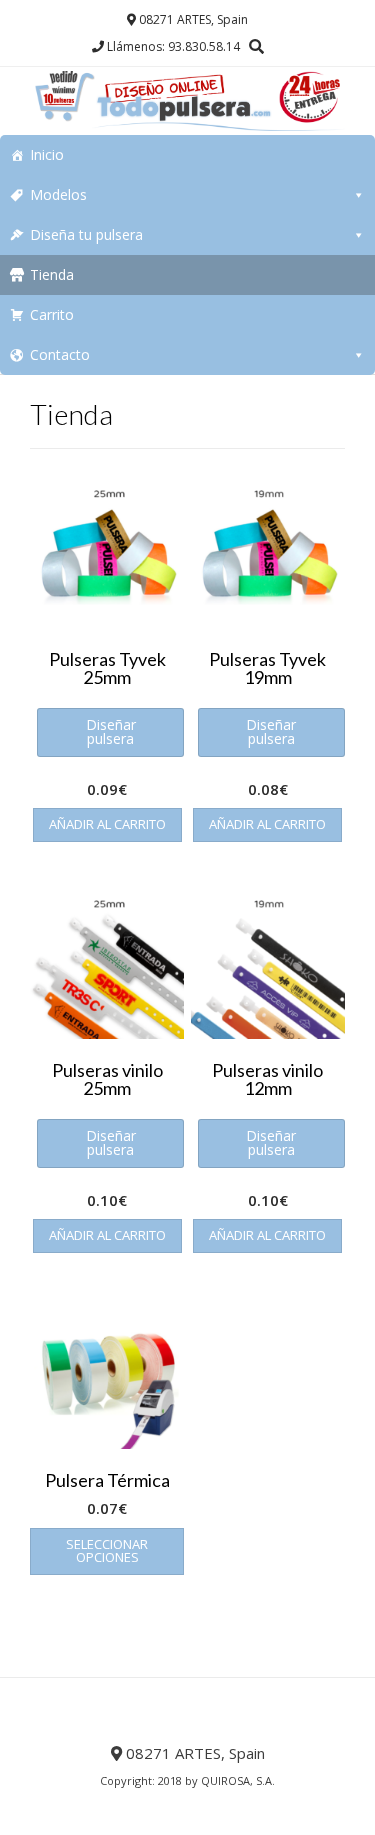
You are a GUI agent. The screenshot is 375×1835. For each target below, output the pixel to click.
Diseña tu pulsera (86, 234)
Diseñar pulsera (111, 731)
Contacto (60, 354)
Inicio (47, 154)
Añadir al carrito (107, 824)
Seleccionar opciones (107, 1550)
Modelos (58, 194)
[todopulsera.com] (187, 101)
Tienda (52, 274)
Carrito (52, 314)
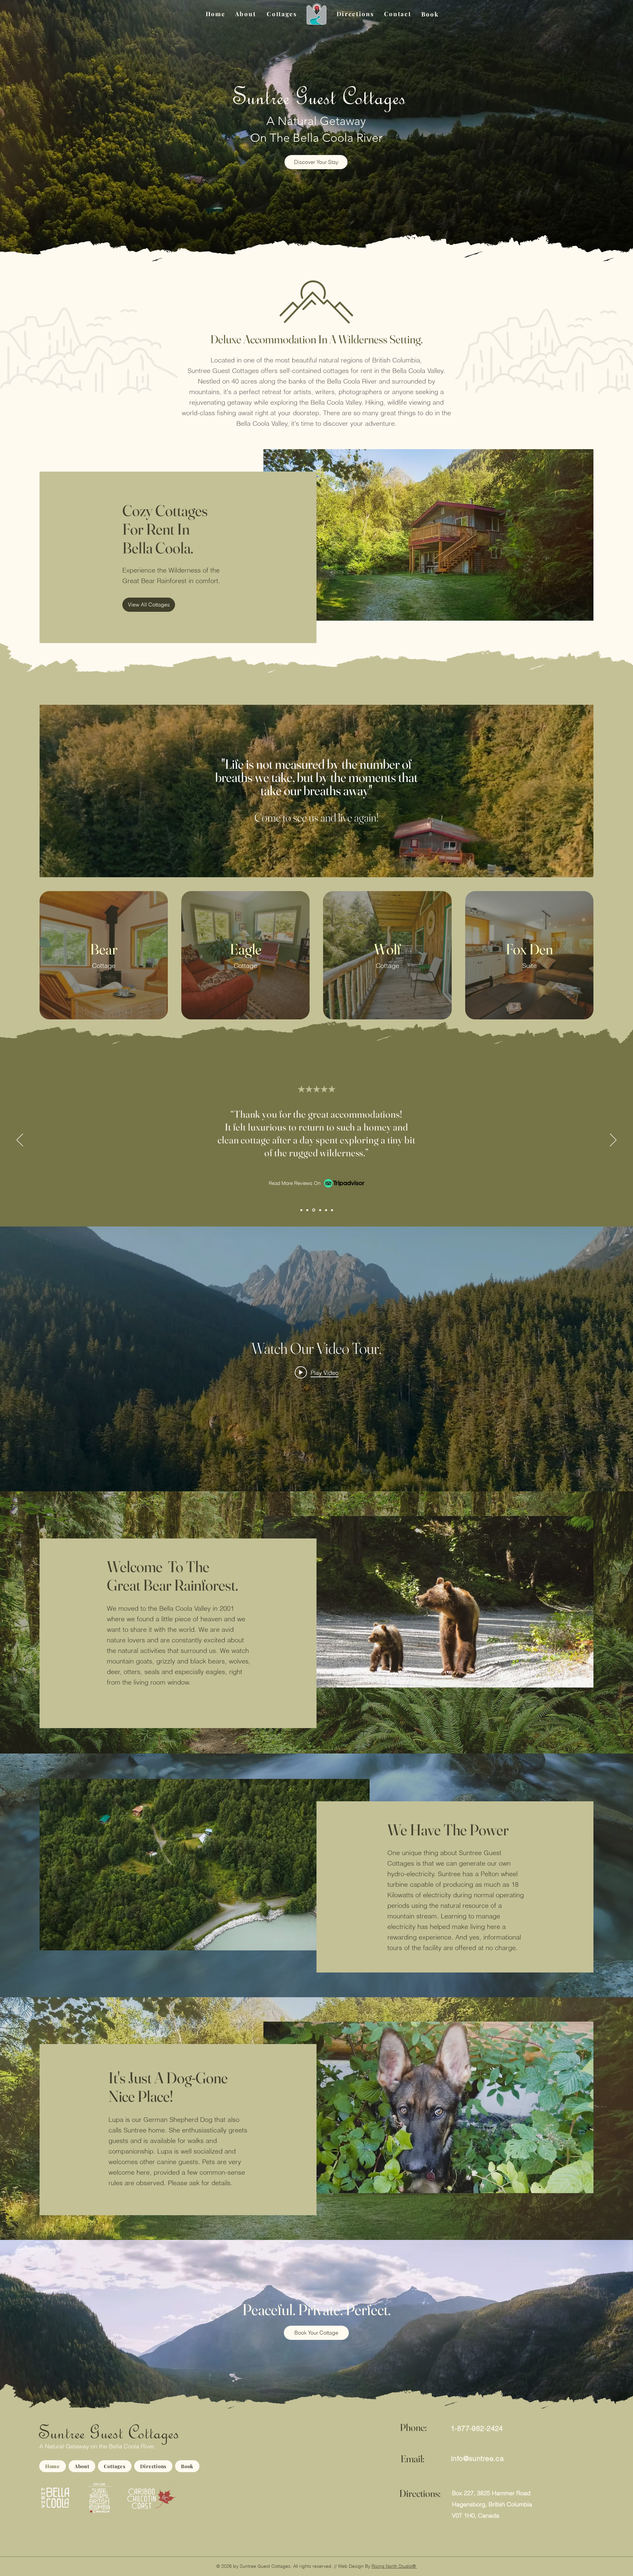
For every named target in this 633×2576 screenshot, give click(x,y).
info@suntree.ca (477, 2458)
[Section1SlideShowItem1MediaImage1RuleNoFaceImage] (301, 1210)
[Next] (613, 1140)
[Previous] (19, 1140)
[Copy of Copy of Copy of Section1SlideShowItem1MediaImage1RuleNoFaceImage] (320, 1210)
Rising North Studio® (394, 2566)
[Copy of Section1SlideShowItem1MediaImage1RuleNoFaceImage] (307, 1210)
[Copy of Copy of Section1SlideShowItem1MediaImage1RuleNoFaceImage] (314, 1210)
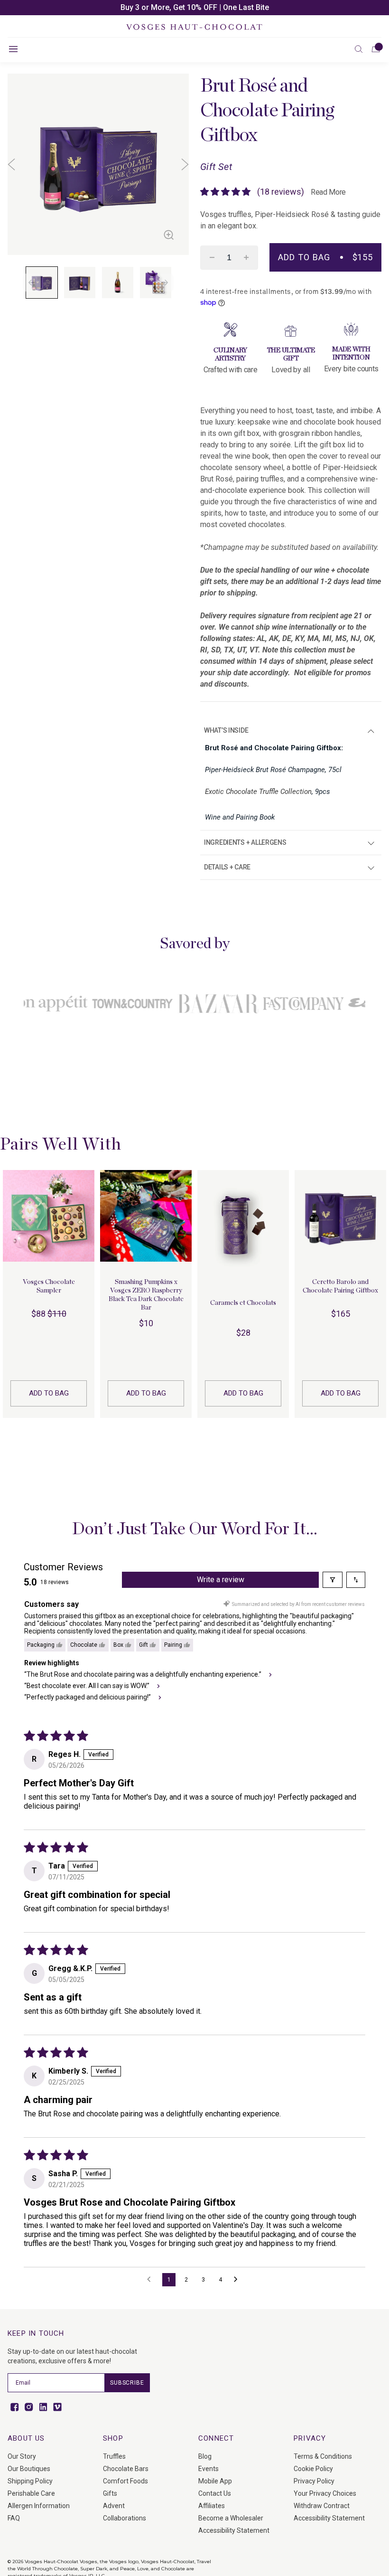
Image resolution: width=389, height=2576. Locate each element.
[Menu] (13, 49)
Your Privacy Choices (325, 2493)
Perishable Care (31, 2493)
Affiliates (211, 2506)
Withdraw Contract (322, 2506)
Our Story (22, 2456)
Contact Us (214, 2493)
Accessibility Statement (233, 2530)
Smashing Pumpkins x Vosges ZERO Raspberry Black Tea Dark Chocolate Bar (146, 1295)
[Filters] (333, 1580)
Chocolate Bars (125, 2468)
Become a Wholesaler (230, 2518)
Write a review (220, 1579)
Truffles (114, 2456)
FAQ (14, 2518)
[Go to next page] (238, 2279)
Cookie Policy (313, 2468)
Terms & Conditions (323, 2456)
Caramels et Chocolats (243, 1303)
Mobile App (215, 2481)
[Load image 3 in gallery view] (118, 282)
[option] (194, 7)
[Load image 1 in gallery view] (42, 282)
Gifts (110, 2493)
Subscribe (127, 2382)
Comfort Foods (125, 2481)
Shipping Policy (30, 2481)
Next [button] (185, 164)
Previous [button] (11, 164)
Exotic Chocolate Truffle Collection (258, 791)
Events (208, 2468)
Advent (114, 2506)
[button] (358, 49)
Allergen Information (39, 2506)
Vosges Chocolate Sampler (49, 1286)
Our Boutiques (29, 2468)
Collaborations (124, 2518)
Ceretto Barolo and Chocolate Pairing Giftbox (340, 1286)
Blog (205, 2456)
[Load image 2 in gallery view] (80, 282)
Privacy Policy (314, 2481)
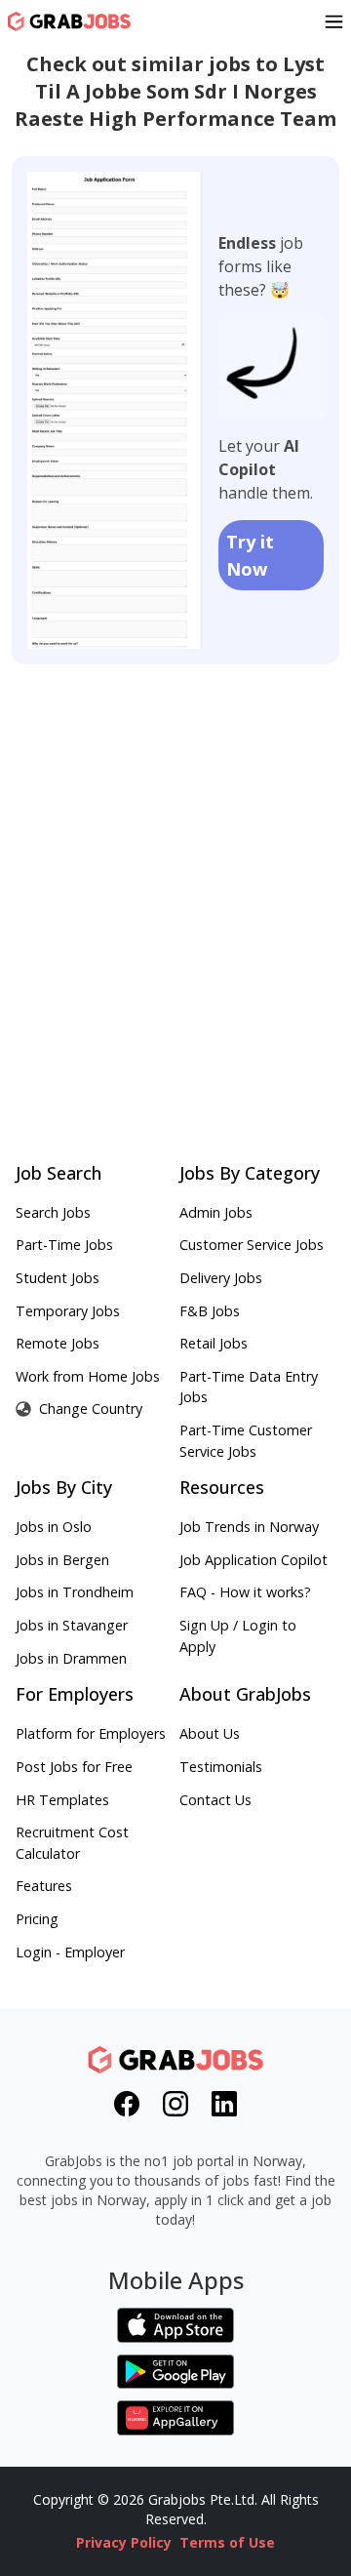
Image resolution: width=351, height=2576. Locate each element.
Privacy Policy (124, 2542)
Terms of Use (227, 2542)
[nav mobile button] (334, 21)
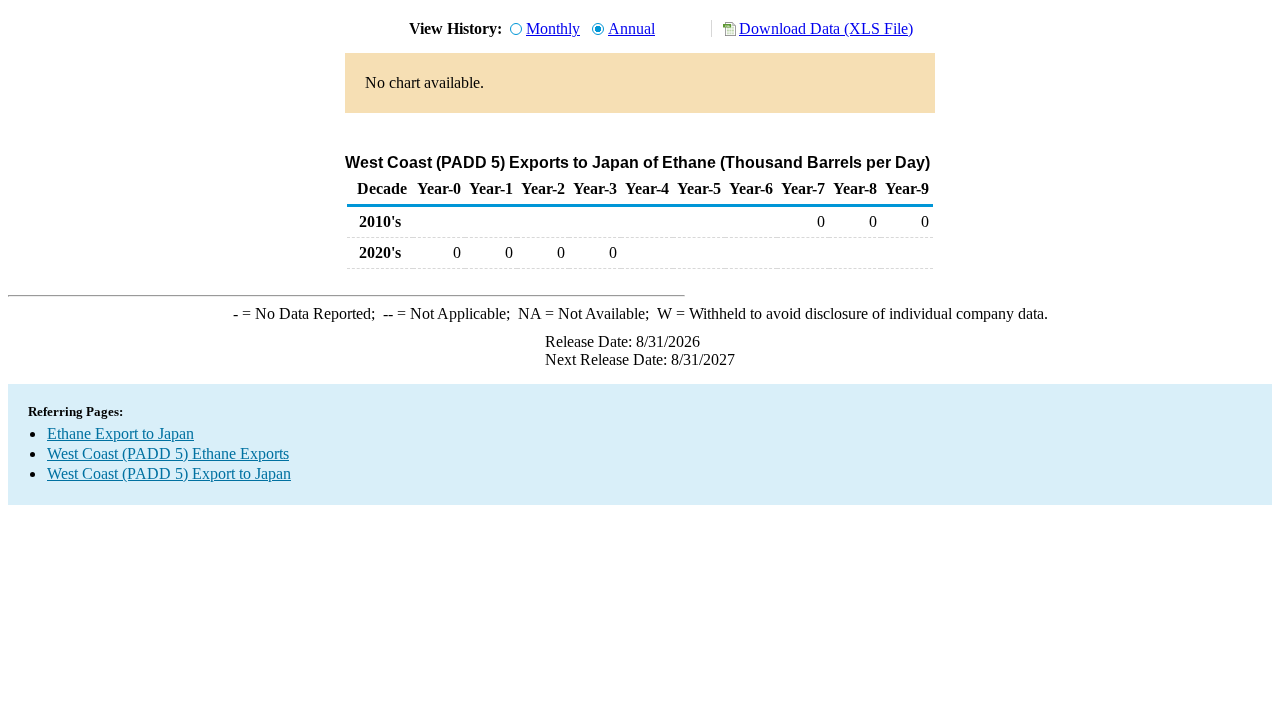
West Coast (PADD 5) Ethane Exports (168, 453)
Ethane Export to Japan (120, 433)
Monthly (553, 28)
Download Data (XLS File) (826, 28)
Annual (631, 28)
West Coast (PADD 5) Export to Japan (169, 473)
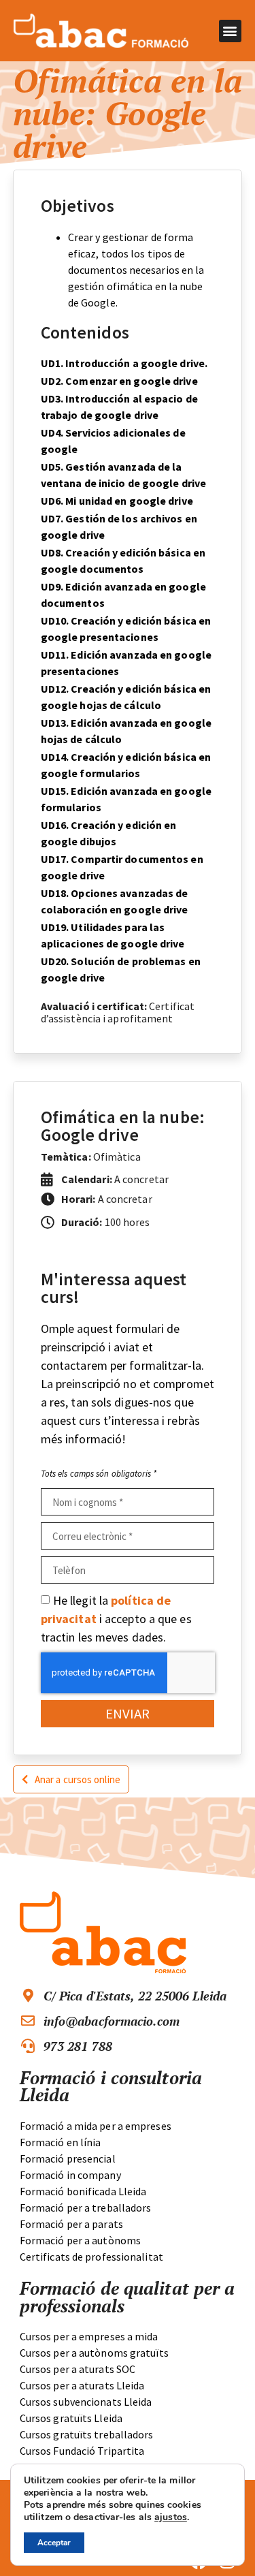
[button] (230, 31)
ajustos (170, 2517)
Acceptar (54, 2542)
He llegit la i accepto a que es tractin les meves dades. (116, 1618)
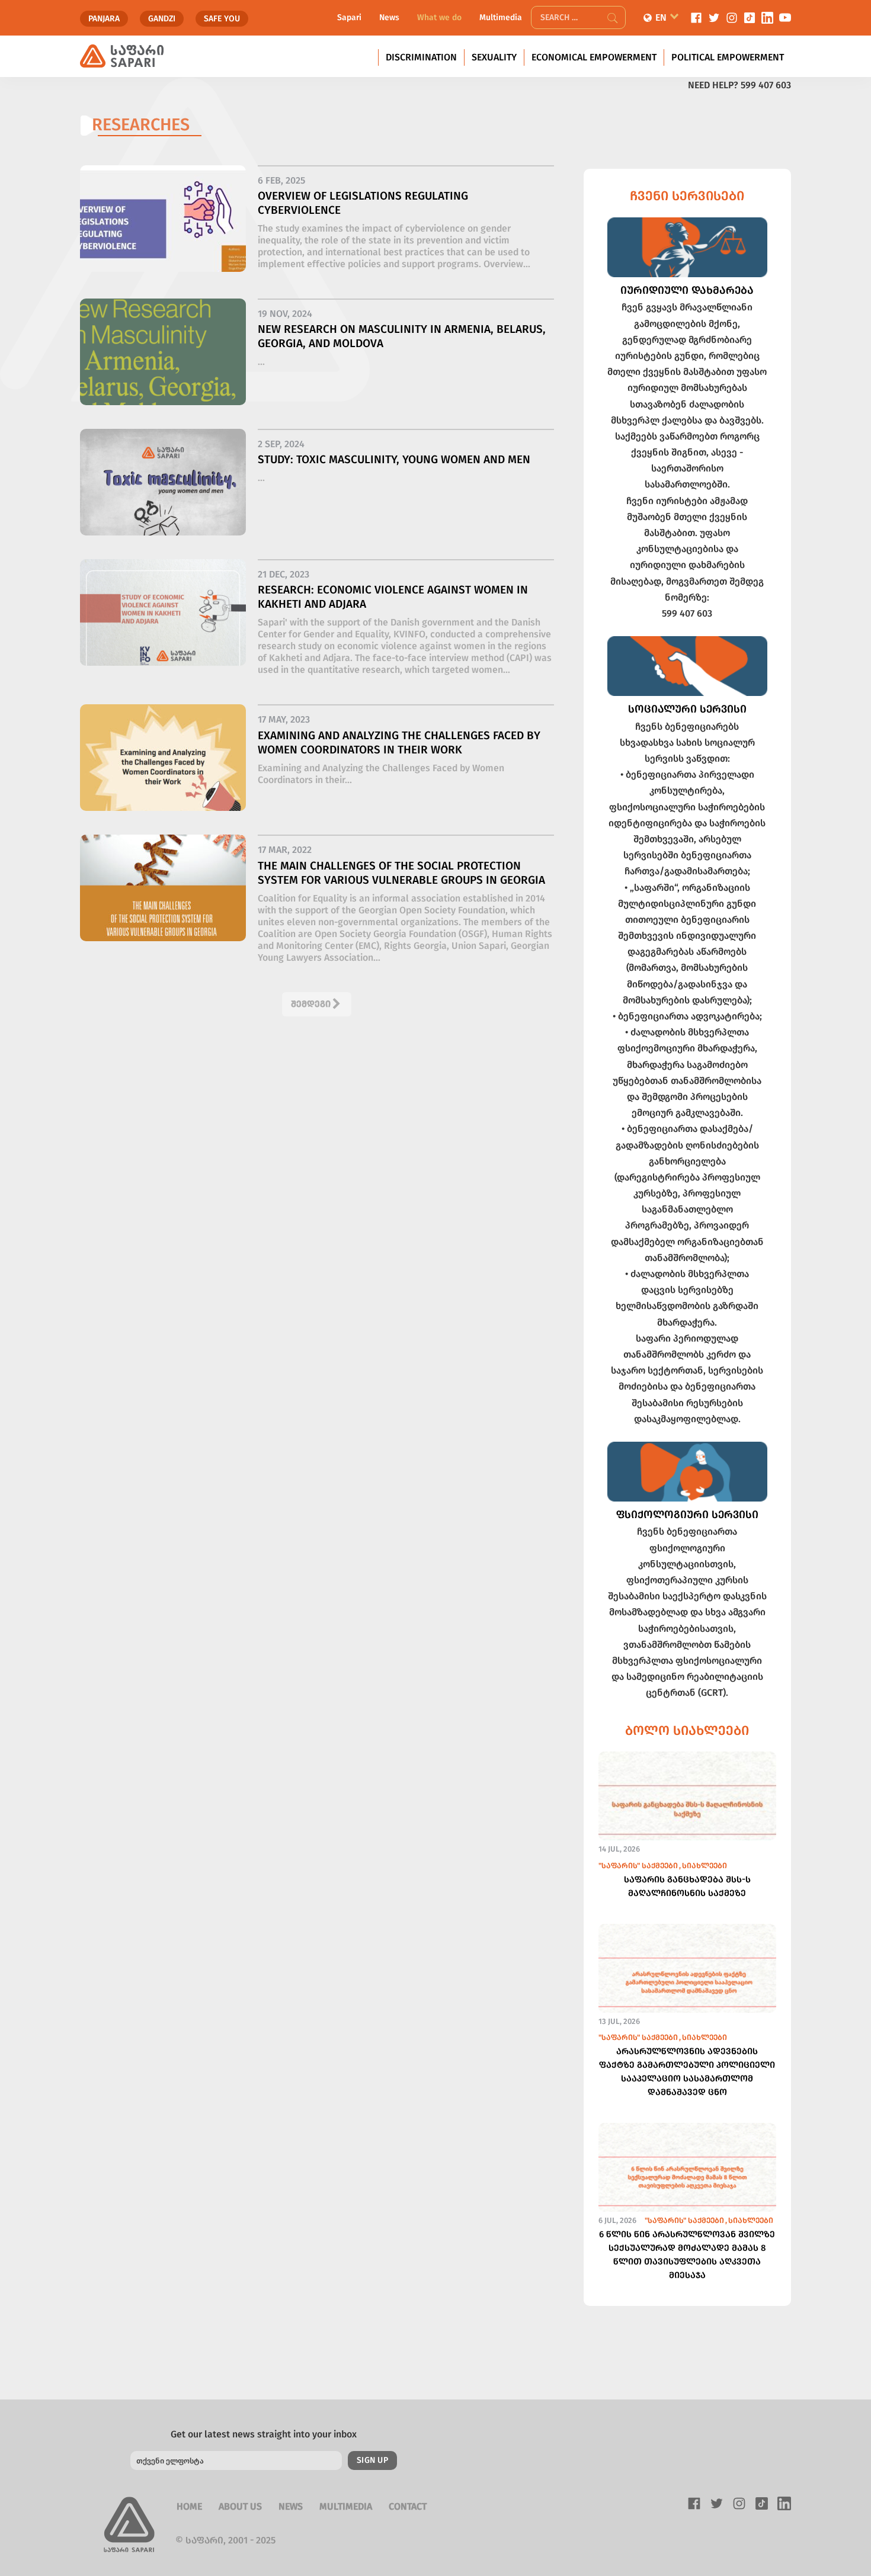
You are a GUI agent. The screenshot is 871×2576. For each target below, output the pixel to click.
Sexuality (494, 57)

▶ _PROBLEM TO SOLVE_: Exactly the lines from the one with "He llegit la" through the end of the entries above must be written out, and no pictures may be included.

▶ _YOUR SOLUTION_:
He llegit la i accepto a que es tractin les meves dades. (116, 1618)
You are a GUI agent. The screenshot is 871×2576. For each target below, output the pixel to click.
Sexuality (494, 57)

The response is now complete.